Job. Rewrite the items between the line holding "I will 257,574." and the line holding "click(680, 284)", inclusive, and leave their requests as they are. In the answers, multiply each coordinate by 1.35 and round it to a whole number, with halves rounded up.

Data records.
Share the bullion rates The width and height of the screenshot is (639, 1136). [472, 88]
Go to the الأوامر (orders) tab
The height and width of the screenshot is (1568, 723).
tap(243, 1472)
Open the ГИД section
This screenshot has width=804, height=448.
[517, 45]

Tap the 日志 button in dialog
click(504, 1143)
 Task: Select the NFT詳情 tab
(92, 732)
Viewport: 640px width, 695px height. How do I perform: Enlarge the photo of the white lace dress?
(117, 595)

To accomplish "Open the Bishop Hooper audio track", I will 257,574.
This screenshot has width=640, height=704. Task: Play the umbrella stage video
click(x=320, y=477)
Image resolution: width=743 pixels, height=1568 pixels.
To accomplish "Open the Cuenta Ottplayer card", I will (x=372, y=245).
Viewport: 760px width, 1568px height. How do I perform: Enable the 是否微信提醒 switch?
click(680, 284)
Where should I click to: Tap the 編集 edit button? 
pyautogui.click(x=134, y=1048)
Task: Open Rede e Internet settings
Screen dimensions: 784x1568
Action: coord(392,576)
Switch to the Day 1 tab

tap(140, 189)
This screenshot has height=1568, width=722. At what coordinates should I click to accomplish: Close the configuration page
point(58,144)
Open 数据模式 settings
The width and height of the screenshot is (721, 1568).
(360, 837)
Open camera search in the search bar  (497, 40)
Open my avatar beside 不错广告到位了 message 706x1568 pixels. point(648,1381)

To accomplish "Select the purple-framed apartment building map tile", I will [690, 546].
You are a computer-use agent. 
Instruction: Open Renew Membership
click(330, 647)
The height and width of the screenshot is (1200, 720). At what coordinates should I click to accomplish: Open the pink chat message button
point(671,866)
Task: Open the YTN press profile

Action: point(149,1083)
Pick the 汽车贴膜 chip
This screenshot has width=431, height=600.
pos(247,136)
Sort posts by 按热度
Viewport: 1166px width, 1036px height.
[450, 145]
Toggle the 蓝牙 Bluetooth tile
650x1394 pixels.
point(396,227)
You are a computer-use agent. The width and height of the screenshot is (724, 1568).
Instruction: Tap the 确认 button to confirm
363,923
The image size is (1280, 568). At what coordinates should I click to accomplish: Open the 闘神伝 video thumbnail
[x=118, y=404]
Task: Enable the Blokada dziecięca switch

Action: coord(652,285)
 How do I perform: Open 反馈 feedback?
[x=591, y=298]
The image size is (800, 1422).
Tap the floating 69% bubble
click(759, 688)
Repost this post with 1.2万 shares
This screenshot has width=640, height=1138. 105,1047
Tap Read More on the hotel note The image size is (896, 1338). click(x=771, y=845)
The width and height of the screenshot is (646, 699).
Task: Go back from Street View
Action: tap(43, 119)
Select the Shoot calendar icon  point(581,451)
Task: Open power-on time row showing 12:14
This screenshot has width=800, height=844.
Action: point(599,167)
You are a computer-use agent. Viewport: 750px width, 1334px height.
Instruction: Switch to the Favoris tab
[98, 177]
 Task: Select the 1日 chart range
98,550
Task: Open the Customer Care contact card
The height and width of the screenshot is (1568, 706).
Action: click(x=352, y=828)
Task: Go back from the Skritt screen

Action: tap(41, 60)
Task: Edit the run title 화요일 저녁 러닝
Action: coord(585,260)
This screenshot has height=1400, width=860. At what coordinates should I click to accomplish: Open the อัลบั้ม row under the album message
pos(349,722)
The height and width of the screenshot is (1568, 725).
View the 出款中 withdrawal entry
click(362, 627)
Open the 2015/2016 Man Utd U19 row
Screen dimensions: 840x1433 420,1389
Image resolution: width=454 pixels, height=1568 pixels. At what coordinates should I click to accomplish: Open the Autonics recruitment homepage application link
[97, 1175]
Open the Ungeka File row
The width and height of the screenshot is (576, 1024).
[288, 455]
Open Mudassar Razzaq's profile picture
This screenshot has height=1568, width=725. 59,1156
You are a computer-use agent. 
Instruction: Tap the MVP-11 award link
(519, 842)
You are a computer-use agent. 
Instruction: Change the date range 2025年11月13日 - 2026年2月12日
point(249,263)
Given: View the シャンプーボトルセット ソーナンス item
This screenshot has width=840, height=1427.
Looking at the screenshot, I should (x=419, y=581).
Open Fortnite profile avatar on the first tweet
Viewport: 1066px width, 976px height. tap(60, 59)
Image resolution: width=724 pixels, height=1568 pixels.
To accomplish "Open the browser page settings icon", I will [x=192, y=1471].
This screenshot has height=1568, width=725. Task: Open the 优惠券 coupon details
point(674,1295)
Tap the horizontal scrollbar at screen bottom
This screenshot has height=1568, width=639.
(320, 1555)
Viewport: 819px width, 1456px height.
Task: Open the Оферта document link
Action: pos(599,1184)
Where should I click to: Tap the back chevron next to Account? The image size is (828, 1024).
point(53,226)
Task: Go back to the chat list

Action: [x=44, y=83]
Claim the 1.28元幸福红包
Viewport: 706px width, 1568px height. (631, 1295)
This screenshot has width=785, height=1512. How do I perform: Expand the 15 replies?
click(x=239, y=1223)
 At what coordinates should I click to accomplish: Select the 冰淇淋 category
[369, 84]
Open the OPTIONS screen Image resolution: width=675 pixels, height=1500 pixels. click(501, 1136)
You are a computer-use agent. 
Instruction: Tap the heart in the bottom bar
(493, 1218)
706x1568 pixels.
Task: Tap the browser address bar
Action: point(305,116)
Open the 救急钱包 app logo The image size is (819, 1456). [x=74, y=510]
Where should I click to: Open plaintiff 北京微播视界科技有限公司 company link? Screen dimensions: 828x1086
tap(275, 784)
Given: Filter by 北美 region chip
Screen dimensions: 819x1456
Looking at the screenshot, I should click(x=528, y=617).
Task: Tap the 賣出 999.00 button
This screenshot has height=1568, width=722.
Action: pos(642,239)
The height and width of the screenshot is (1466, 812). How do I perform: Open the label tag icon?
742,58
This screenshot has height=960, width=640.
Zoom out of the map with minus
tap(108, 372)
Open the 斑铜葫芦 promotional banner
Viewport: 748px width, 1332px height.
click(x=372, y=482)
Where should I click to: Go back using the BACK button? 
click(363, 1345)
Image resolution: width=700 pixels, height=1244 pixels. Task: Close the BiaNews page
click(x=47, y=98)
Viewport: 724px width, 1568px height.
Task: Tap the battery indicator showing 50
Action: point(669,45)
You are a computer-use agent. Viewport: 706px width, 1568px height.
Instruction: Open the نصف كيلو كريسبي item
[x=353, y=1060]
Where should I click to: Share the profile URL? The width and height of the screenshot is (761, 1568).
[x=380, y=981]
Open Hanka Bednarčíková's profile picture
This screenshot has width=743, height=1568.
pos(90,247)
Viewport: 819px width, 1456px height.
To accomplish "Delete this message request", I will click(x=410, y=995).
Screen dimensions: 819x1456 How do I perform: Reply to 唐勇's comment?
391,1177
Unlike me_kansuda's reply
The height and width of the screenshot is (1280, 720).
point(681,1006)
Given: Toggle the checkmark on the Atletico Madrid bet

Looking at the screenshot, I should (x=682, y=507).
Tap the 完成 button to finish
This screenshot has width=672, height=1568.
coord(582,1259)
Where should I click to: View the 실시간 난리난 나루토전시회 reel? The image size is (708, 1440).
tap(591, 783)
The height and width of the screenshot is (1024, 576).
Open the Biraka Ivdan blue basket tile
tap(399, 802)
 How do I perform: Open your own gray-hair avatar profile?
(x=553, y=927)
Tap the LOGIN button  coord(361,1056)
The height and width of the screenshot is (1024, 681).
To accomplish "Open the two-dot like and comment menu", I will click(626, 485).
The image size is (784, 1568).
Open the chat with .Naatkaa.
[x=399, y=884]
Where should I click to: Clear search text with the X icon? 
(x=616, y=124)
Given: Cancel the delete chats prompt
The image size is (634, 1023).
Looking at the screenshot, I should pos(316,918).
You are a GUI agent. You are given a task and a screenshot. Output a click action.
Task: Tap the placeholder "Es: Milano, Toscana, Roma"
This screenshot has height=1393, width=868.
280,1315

Response to this task.
To accomplish "Open the Bishop Hooper audio track", I will 347,775.
This screenshot has width=640, height=704. Task: Play the umbrella stage video
click(x=432, y=644)
Image resolution: width=743 pixels, height=1568 pixels.
To accomplish "Open the Cuenta Ottplayer card", I will (x=502, y=331).
Viewport: 760px width, 1568px height. How do I perform: Enable the 是否微信提醒 switch?
click(918, 383)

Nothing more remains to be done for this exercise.